- Document excerpt
** begin **
The data's origin may be traced back to the original data source by using the row_number and batch_id columns. Each extract task assigns a unique batch_id number and adds a row number field to each row of data. In case the data sources are files, the filename is also added to the data stream. By using the combination batch_id/row_number/filename you will be able to retrace the processing steps to, if needed, the original source of data.

See the sample files provided for examples on how to use the batch_id and row_number fields to trace data back from MonetDB to the stagin area and from there to the original source.

Each batch_id is linked to a specific task run, logged in the task_log table, which provides information regarding the start and end dates, exit status and number of records read/written.

Logging and monitoring

Each ETL run and each task are logged in the ETL database, under etl_log and task_log. For etl_log, the following information is logged:

  • a unique integer ID
  • start timestamp
  • finish timestamp
  • PDI version
  • status (Aborted, Success, Failure, Running, ...)

Each task will include the following:

  • a unique integer ID
  • the run Id that launched it
  • the start and end timestamps
  • the name of the task and the configuration filename used
  • the number of records read from source
  • the number of records written to the target
  • the stage its currently at (Not started, Pre-processing, Extract, Transform, Load, Post-processing or Finished)
  • the task result (Success, Failure, Running, …)

The number of records read is done immediately after the Extract process finishes and before starting the Transformation part.

The number of records written is read from the Target table, after the Load phase completes (therefore, the actual number of records that landed on the target table, not the number of records PDI tried to load). Bear in mind that some bulk loaders reject invalid records silently, whereas others return an error after a certain number of errors.
** end **
- Recorded data
** begin **
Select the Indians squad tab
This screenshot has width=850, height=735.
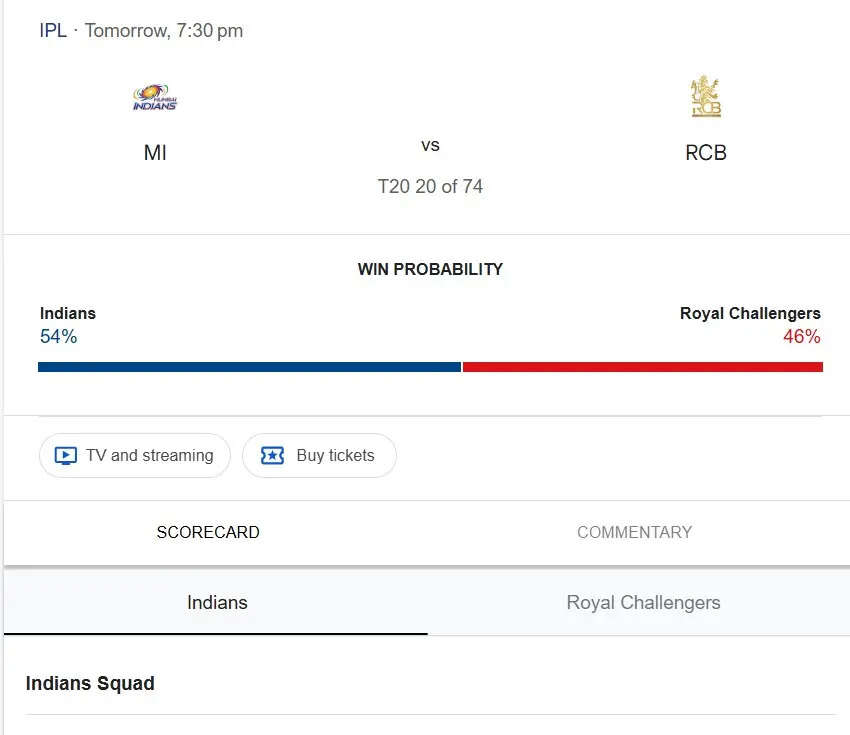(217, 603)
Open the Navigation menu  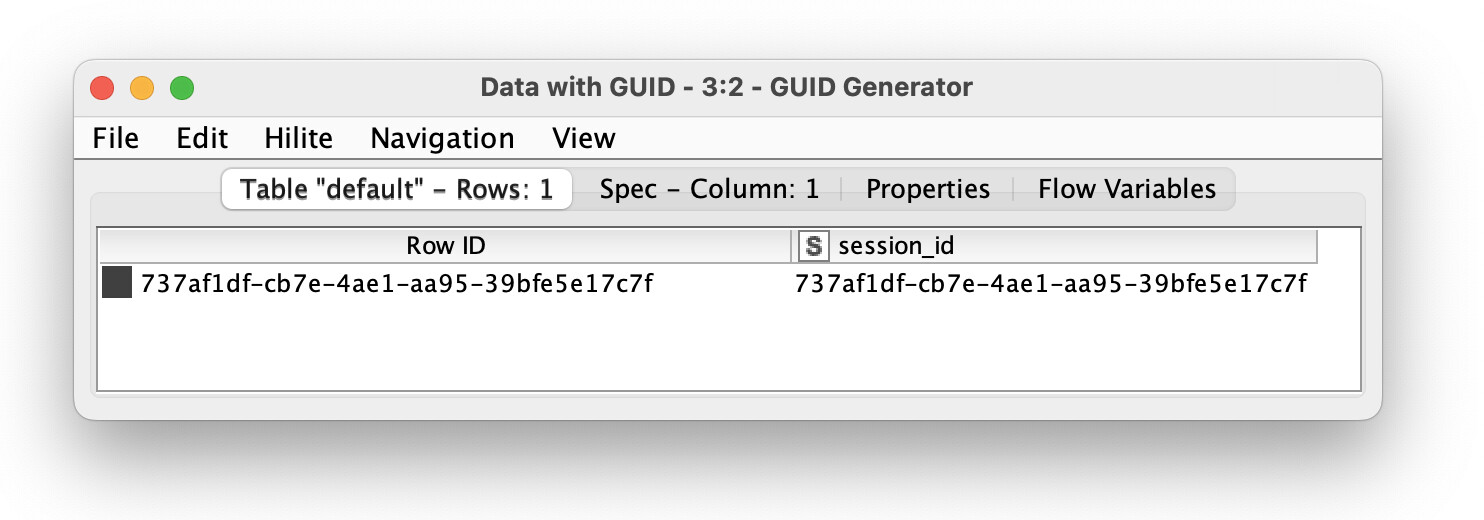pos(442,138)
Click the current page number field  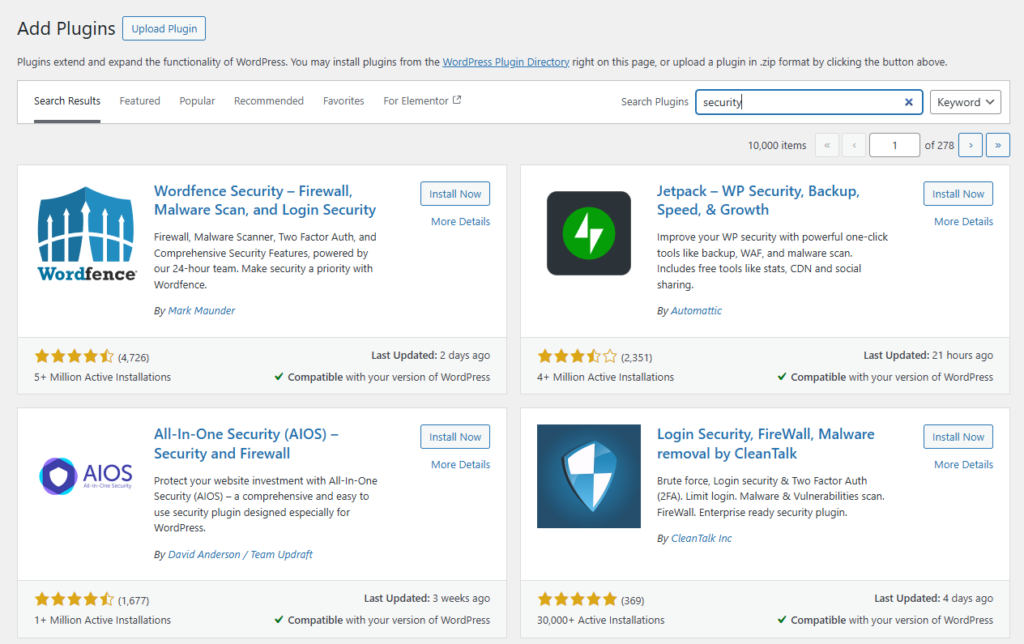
** end **
- Description of the task
Print out the part of the ETL logging text that begins at the words "The data's origin" and stops after "source of data.", keeping every word the same. Work only from the ETL logging text.

- Full output
The data's origin may be traced back to the original data source by using the row_number and batch_id columns. Each extract task assigns a unique batch_id number and adds a row number field to each row of data. In case the data sources are files, the filename is also added to the data stream. By using the combination batch_id/row_number/filename you will be able to retrace the processing steps to, if needed, the original source of data.